Par une affichette épinglée sur leur tableau de service, les contrôleurs SNCF de la région Centre ont découvert lundi le nouveau « challenge », censé les amuser du 1er novembre au 31 décembre. Défi : la « lutte anti-fraude » dans le TER.
Pour espérer remporter un netbook, une console de jeux, un appareil photo numérique ou des chèques cadeaux, il faudra attraper de l’abonnement falsifié, ferrer du voyageur hors-la-loi et faire payer de l’amende.
L’affichette précise les règles :
- 50 gagnants seront récompensés : 40 agents du service commercial trains (ASCT), le terme administratif pour dire contrôleur) et dix groupes de contrôle renforcé (GCR, les équipes dédiées au contrôle à bord) ;
- pour les agents, sera pris en compte les « meilleurs taux d’application des barèmes bord/contrôle » (c’est-à-dire les tarifs majorés, réglés à bord auprès du contrôleur) et les meilleures progressions depuis début 2012 ;
- pour les GCR, les critères retenus seront le plus grand nombre de cartes, billets, abonnements falsifiés ou utilisés par un tiers.
Louis (un pseudo), contrôleur basé à Orléans, a écrit à Rue89 pour rapporter ce procédé qu’il trouve « honteux » :
« La plupart des collègues et moi-même sommes outrés par ce procédé d’incitation aux chiffres qui peut entraîner bien des dérives dans notre travail. »
Moins de « petites fleurs » à bord
« On n’a jamais été poussés à faire du chiffre avant », précise le contrôleur en contact avec Rue89. Il assure ne pas compter changer pour autant ses pratiques.
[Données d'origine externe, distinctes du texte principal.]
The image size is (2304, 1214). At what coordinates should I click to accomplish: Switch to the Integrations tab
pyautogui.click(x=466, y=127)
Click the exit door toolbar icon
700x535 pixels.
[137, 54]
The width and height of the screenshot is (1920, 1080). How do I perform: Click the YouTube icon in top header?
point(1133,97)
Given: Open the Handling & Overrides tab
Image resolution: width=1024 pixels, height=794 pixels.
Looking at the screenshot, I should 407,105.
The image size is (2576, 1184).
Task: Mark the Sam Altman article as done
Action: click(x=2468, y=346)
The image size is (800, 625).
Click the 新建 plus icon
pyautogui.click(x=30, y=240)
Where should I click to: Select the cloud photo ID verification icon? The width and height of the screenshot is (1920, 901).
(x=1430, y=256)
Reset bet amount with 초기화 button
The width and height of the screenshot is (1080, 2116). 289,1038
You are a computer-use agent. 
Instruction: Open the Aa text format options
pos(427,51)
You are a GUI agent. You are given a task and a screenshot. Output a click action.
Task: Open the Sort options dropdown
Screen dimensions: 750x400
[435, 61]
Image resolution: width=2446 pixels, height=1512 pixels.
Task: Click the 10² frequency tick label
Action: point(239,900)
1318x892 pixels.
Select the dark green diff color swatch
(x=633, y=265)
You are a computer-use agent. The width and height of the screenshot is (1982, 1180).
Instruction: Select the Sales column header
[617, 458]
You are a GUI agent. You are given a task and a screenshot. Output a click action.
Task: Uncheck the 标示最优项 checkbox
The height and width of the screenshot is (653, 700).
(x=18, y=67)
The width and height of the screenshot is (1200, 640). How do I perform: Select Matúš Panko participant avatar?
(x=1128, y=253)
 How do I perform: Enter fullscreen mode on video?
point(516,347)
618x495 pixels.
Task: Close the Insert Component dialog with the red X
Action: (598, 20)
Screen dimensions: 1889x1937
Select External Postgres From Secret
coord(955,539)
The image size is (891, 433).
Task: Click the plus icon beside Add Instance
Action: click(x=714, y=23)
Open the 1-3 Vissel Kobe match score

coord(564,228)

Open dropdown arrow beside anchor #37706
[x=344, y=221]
Avec ce type de challenge, explique-t-il, le risque est de laisser de côté les autres missions des agents (sécurité, service commercial) au profit de plus de contrôle.
« Il nous arrive, par exemple, de faire des tarifs guichet dans le train, pour des abonnés qui ont oublié de renouveler leur carte en début de mois... Avec ce système, il y a aura moins de “petites fleurs” à bord, ça va se durcir. »
Les contrôleurs touchent déjà un pourcentage sur les billets vendus à bord, qui représente environ 40 à 150 euros par mois. « Ça ne faisait pas notre salaire, donc ce n’était pas notre priorité. »
« Surprenant », note Louis : le challenge est lancé au moment où les cheminots ont plusieurs fois alerté la direction sur le manque d’effectif (« on se bat pour être au moins deux dans les trains, on est souvent seul ») et les agressions :
« On a des soucis de sécurité, d’incivilité, ça ne va pas s’arranger si on nous pousse à faire du contrôle. »
Louis dit avoir écrit à Rue89 pour avertir les usagers :
« C’est important de diffuser cette info, la SNCF nous pousse à harceler les clients. Ces derniers ont donc le droit de savoir. »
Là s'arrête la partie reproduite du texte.